Furthermore, our study showed that 77 (34%) already had moderate changes while 72 (31%) already had severe changes on their chest x-rays on the first presentation. This illuminates the issue that many CF patients present to our CF center with already advanced disease due to delayed referral to the CF center and poor knowledge of pulmonary CF disease in the community. This leads to the low median survival of 22 years at our center compared to the 45 years reported in European and North American studies [20]. Other factors may also have contributed to the progression of their CF diseases such as CFTR mutations and poor compliance to medications [21]

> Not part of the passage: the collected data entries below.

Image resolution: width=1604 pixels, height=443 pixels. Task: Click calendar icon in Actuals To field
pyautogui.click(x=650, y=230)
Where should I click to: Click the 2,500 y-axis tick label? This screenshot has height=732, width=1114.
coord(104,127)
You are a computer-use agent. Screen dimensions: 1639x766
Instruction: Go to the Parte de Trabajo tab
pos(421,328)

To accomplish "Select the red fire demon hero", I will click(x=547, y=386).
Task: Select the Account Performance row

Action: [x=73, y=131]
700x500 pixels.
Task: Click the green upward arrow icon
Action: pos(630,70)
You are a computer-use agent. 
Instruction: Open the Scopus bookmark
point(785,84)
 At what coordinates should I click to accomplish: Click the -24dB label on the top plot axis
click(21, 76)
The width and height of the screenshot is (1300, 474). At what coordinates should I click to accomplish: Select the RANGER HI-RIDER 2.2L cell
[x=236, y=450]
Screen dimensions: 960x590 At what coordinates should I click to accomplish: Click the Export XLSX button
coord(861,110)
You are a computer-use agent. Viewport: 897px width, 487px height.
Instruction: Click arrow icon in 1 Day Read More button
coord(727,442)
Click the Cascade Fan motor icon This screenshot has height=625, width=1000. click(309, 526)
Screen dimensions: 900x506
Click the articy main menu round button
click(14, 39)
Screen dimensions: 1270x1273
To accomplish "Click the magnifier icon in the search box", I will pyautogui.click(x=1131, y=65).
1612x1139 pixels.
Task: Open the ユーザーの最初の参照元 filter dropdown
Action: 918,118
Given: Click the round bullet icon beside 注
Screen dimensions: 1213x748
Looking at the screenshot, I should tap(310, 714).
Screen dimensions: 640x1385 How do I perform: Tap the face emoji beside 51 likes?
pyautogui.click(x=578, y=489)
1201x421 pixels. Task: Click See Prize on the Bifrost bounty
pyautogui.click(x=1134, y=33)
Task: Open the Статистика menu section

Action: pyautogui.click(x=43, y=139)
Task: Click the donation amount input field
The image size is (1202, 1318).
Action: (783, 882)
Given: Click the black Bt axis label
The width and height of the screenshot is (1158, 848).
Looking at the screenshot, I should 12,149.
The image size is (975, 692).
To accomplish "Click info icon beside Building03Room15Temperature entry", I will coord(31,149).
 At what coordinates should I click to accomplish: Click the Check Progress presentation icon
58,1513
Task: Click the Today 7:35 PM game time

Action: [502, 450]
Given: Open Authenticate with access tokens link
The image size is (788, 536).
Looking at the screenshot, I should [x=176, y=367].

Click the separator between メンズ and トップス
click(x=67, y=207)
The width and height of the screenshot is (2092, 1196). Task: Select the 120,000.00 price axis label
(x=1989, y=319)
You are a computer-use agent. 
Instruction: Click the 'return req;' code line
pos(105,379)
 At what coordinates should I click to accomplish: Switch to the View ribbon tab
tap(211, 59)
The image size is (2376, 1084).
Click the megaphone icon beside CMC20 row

Chrispin and Norman [2] described their structured methods of semi-quantifying the morphological features that are commonly seen in CF patients by chest radiograph, but the illustrations for their scoring system are limited [22].

Chest x-ray has often been replaced by computed tomography (CT) at specialized centers, because of its higher sensitivity for early and subtle changes in the CF lung [19]. However, the use of CT for short-term follow-up in infants and preschool children as well as lifelong longitudinal monitoring is accompanied by an accumulation of radiation dose [19]. Most recently, magnetic resonance imaging (MRI) has emerged as a radiation-free technique for assessing the CF lung [19]. Besides morphological information comparable to CT, MRI can depict several components of lung function, i. e. respiratory movements, ventilation and perfusion. CXR, CT and MRI each have intensively studied individual strengths and drawbacks. The risk of sedation in preschool children and allergies against MRI contrast material must be weighed against the risk from radiation exposure [19]. MRI’s capability for combined morphological and functional imaging at sufficient spatial and high temporal resolution to obtain information on regional lung function should be taken into account as well. To appreciate its advantages over CT, a perfusion study, which is available on most state-of-the-art MRI scanners already, should be included in the MRI protocol [19].

Our study is limited as it was a retrospective study as we didn’t have any control over the internal radiologist's differences and did not establish criteria for chest x-ray interpretation, but it was usually read by 1-2 radiologists that have the internal agreement of similar interpretation criteria.

 

Conclusion

Chest radiography is an important tool to evaluate the severity of pulmonary involvement and to institute proper treatment early to prevent the progression of the disease. More than 40% of CF patients at our center had severe x-ray changes with Brasfield score >20 points that may require lung transplantation or may have progressive disease.


Acknowledgment: Dhefaf AlAbdaly, Manal AlSheikh, Sara Alkaf, from Biostatistics, Epidemiology, and scientific computing Department, King Specialist Hospital and Research Center (KFSHRC), Riyadh. KSA for their contribution in data entry.